TASK GOAL: Rewrite the material below, changing every "computer-use agent" to "screen-navigation agent" and leaving everything else unchanged.
# START OF INPUT
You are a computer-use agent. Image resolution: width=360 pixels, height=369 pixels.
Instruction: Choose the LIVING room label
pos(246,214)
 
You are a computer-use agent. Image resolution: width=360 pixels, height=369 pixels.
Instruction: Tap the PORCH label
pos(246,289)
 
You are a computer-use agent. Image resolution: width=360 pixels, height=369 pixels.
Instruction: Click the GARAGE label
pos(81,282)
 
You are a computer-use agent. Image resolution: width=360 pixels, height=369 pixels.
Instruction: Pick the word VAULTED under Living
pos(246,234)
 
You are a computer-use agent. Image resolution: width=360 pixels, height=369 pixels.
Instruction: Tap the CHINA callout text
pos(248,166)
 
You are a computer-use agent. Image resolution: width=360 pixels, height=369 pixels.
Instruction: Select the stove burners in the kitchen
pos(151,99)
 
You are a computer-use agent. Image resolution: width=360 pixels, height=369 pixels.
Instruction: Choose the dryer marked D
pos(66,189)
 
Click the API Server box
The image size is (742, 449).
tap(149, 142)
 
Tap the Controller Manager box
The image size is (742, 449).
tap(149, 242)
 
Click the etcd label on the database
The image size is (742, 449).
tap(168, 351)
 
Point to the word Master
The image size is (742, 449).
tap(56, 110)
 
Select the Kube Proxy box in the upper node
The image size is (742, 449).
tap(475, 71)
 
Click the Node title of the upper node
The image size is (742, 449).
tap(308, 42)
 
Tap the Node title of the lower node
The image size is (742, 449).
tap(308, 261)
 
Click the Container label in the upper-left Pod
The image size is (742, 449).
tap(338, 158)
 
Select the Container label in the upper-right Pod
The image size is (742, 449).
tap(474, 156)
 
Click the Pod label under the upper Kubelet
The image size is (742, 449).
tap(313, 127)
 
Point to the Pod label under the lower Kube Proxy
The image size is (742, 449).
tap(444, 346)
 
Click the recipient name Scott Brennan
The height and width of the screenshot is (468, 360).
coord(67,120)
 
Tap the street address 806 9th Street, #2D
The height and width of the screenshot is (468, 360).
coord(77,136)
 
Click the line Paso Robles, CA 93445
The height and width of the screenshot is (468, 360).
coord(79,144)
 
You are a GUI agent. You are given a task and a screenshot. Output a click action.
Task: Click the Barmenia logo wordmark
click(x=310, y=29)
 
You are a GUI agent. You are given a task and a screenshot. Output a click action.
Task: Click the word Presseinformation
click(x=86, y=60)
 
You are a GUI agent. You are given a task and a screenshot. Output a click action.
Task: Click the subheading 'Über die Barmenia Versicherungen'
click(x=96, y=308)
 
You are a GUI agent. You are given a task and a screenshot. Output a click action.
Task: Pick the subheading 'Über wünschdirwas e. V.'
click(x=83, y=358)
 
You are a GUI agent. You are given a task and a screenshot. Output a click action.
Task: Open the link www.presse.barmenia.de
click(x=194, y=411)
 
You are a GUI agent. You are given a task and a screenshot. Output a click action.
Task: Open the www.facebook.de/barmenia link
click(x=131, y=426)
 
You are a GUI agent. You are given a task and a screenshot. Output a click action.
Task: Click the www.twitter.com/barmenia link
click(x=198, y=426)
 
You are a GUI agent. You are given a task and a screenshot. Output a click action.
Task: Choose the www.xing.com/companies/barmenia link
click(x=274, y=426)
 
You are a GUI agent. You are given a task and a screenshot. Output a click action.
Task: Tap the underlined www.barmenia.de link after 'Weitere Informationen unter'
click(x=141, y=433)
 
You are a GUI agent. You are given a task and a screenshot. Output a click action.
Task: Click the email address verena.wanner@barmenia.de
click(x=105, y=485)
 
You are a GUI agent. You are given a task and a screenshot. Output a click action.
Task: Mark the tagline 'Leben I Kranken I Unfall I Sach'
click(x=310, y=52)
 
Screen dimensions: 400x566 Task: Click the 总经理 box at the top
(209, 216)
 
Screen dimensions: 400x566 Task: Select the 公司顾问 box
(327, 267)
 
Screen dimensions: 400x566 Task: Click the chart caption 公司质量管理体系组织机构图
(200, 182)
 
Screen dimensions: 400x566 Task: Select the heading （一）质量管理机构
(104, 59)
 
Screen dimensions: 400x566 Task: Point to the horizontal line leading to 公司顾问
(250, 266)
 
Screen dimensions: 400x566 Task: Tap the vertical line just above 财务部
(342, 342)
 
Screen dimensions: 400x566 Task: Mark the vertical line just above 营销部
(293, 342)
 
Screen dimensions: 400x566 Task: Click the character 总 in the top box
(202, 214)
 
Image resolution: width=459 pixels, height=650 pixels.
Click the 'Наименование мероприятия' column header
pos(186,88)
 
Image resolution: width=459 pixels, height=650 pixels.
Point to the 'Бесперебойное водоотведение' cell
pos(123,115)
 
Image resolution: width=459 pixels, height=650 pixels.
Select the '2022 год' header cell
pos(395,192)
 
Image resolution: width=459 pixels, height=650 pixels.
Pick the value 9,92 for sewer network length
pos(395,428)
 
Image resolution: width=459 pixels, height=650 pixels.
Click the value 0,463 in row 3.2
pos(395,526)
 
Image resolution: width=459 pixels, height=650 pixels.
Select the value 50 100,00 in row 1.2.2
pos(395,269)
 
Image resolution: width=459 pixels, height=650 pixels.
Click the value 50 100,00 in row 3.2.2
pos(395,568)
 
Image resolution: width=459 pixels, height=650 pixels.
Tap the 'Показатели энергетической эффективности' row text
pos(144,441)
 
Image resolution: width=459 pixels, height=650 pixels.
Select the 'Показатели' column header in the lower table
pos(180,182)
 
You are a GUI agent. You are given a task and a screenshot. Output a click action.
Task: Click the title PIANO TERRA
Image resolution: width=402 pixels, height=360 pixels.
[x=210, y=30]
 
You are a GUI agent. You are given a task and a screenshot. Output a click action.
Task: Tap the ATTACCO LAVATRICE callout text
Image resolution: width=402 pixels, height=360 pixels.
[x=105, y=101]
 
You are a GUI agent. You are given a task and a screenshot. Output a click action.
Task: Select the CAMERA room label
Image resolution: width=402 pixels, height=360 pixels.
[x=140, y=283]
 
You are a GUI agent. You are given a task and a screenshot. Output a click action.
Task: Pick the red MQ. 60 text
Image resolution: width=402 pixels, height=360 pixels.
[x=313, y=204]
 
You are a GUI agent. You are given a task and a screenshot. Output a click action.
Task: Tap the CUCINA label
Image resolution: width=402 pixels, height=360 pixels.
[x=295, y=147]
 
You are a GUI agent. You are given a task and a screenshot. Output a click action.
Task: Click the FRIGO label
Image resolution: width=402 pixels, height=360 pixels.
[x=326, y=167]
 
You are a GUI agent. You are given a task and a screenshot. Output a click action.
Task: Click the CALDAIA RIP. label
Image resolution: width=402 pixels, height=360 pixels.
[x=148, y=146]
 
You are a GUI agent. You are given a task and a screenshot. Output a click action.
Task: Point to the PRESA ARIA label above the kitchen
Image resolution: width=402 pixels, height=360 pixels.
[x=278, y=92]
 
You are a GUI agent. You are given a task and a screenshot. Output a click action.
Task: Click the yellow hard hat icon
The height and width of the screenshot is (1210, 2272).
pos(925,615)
# END OF INPUT
SOLUTION TO THE EXERCISE:
You are a screen-navigation agent. Image resolution: width=360 pixels, height=369 pixels.
Instruction: Choose the LIVING room label
pos(246,214)
 
You are a screen-navigation agent. Image resolution: width=360 pixels, height=369 pixels.
Instruction: Tap the PORCH label
pos(246,289)
 
You are a screen-navigation agent. Image resolution: width=360 pixels, height=369 pixels.
Instruction: Click the GARAGE label
pos(81,282)
 
You are a screen-navigation agent. Image resolution: width=360 pixels, height=369 pixels.
Instruction: Pick the word VAULTED under Living
pos(246,234)
 
You are a screen-navigation agent. Image resolution: width=360 pixels, height=369 pixels.
Instruction: Tap the CHINA callout text
pos(248,166)
 
You are a screen-navigation agent. Image resolution: width=360 pixels, height=369 pixels.
Instruction: Select the stove burners in the kitchen
pos(151,99)
 
You are a screen-navigation agent. Image resolution: width=360 pixels, height=369 pixels.
Instruction: Choose the dryer marked D
pos(66,189)
 
Click the API Server box
The image size is (742, 449).
tap(149, 142)
 
Tap the Controller Manager box
The image size is (742, 449).
tap(149, 242)
 
Click the etcd label on the database
The image size is (742, 449).
tap(168, 351)
 
Point to the word Master
The image size is (742, 449).
tap(56, 110)
 
Select the Kube Proxy box in the upper node
The image size is (742, 449).
tap(475, 71)
 
Click the Node title of the upper node
The image size is (742, 449).
tap(308, 42)
 
Tap the Node title of the lower node
The image size is (742, 449).
tap(308, 261)
 
Click the Container label in the upper-left Pod
The image size is (742, 449).
tap(338, 158)
 
Select the Container label in the upper-right Pod
The image size is (742, 449).
tap(474, 156)
 
Click the Pod label under the upper Kubelet
The image size is (742, 449).
tap(313, 127)
 
Point to the Pod label under the lower Kube Proxy
The image size is (742, 449).
tap(444, 346)
 
Click the recipient name Scott Brennan
The height and width of the screenshot is (468, 360).
coord(67,120)
 
Tap the street address 806 9th Street, #2D
The height and width of the screenshot is (468, 360).
coord(77,136)
 
Click the line Paso Robles, CA 93445
The height and width of the screenshot is (468, 360).
coord(79,144)
 
You are a GUI agent. You are given a task and a screenshot. Output a click action.
Task: Click the Barmenia logo wordmark
click(x=310, y=29)
 
You are a GUI agent. You are given a task and a screenshot. Output a click action.
Task: Click the word Presseinformation
click(x=86, y=60)
 
You are a GUI agent. You are given a task and a screenshot. Output a click action.
Task: Click the subheading 'Über die Barmenia Versicherungen'
click(x=96, y=308)
 
You are a GUI agent. You are given a task and a screenshot. Output a click action.
Task: Pick the subheading 'Über wünschdirwas e. V.'
click(x=83, y=358)
 
You are a GUI agent. You are given a task and a screenshot. Output a click action.
Task: Open the link www.presse.barmenia.de
click(x=194, y=411)
 
You are a GUI agent. You are given a task and a screenshot. Output a click action.
Task: Open the www.facebook.de/barmenia link
click(x=131, y=426)
 
You are a GUI agent. You are given a task and a screenshot. Output a click action.
Task: Click the www.twitter.com/barmenia link
click(x=198, y=426)
 
You are a GUI agent. You are given a task and a screenshot. Output a click action.
Task: Choose the www.xing.com/companies/barmenia link
click(x=274, y=426)
 
You are a GUI agent. You are given a task and a screenshot. Output a click action.
Task: Tap the underlined www.barmenia.de link after 'Weitere Informationen unter'
click(x=141, y=433)
 
You are a GUI agent. You are given a task and a screenshot. Output a click action.
Task: Click the email address verena.wanner@barmenia.de
click(x=105, y=485)
 
You are a GUI agent. You are given a task and a screenshot. Output a click action.
Task: Mark the tagline 'Leben I Kranken I Unfall I Sach'
click(x=310, y=52)
 
Screen dimensions: 400x566 Task: Click the 总经理 box at the top
(209, 216)
 
Screen dimensions: 400x566 Task: Select the 公司顾问 box
(327, 267)
 
Screen dimensions: 400x566 Task: Click the chart caption 公司质量管理体系组织机构图
(200, 182)
 
Screen dimensions: 400x566 Task: Select the heading （一）质量管理机构
(104, 59)
 
Screen dimensions: 400x566 Task: Point to the horizontal line leading to 公司顾问
(250, 266)
 
Screen dimensions: 400x566 Task: Tap the vertical line just above 财务部
(342, 342)
 
Screen dimensions: 400x566 Task: Mark the vertical line just above 营销部
(293, 342)
 
Screen dimensions: 400x566 Task: Click the character 总 in the top box
(202, 214)
 
Image resolution: width=459 pixels, height=650 pixels.
Click the 'Наименование мероприятия' column header
pos(186,88)
 
Image resolution: width=459 pixels, height=650 pixels.
Point to the 'Бесперебойное водоотведение' cell
pos(123,115)
 
Image resolution: width=459 pixels, height=650 pixels.
Select the '2022 год' header cell
pos(395,192)
 
Image resolution: width=459 pixels, height=650 pixels.
Pick the value 9,92 for sewer network length
pos(395,428)
 
Image resolution: width=459 pixels, height=650 pixels.
Click the value 0,463 in row 3.2
pos(395,526)
 
Image resolution: width=459 pixels, height=650 pixels.
Select the value 50 100,00 in row 1.2.2
pos(395,269)
 
Image resolution: width=459 pixels, height=650 pixels.
Click the value 50 100,00 in row 3.2.2
pos(395,568)
 
Image resolution: width=459 pixels, height=650 pixels.
Tap the 'Показатели энергетической эффективности' row text
pos(144,441)
 
Image resolution: width=459 pixels, height=650 pixels.
Select the 'Показатели' column header in the lower table
pos(180,182)
 
You are a GUI agent. You are given a task and a screenshot. Output a click action.
Task: Click the title PIANO TERRA
Image resolution: width=402 pixels, height=360 pixels.
[x=210, y=30]
 
You are a GUI agent. You are given a task and a screenshot. Output a click action.
Task: Tap the ATTACCO LAVATRICE callout text
Image resolution: width=402 pixels, height=360 pixels.
[x=105, y=101]
 
You are a GUI agent. You are given a task and a screenshot. Output a click action.
Task: Select the CAMERA room label
Image resolution: width=402 pixels, height=360 pixels.
[x=140, y=283]
 
You are a GUI agent. You are given a task and a screenshot. Output a click action.
Task: Pick the red MQ. 60 text
Image resolution: width=402 pixels, height=360 pixels.
[x=313, y=204]
 
You are a GUI agent. You are given a task and a screenshot. Output a click action.
Task: Tap the CUCINA label
Image resolution: width=402 pixels, height=360 pixels.
[x=295, y=147]
 
You are a GUI agent. You are given a task and a screenshot. Output a click action.
Task: Click the FRIGO label
Image resolution: width=402 pixels, height=360 pixels.
[x=326, y=167]
 
You are a GUI agent. You are given a task and a screenshot. Output a click action.
Task: Click the CALDAIA RIP. label
Image resolution: width=402 pixels, height=360 pixels.
[x=148, y=146]
 
You are a GUI agent. You are given a task and a screenshot. Output a click action.
Task: Point to the PRESA ARIA label above the kitchen
Image resolution: width=402 pixels, height=360 pixels.
[x=278, y=92]
 
You are a GUI agent. You are given a task and a screenshot. Output a click action.
Task: Click the yellow hard hat icon
The height and width of the screenshot is (1210, 2272).
pos(925,615)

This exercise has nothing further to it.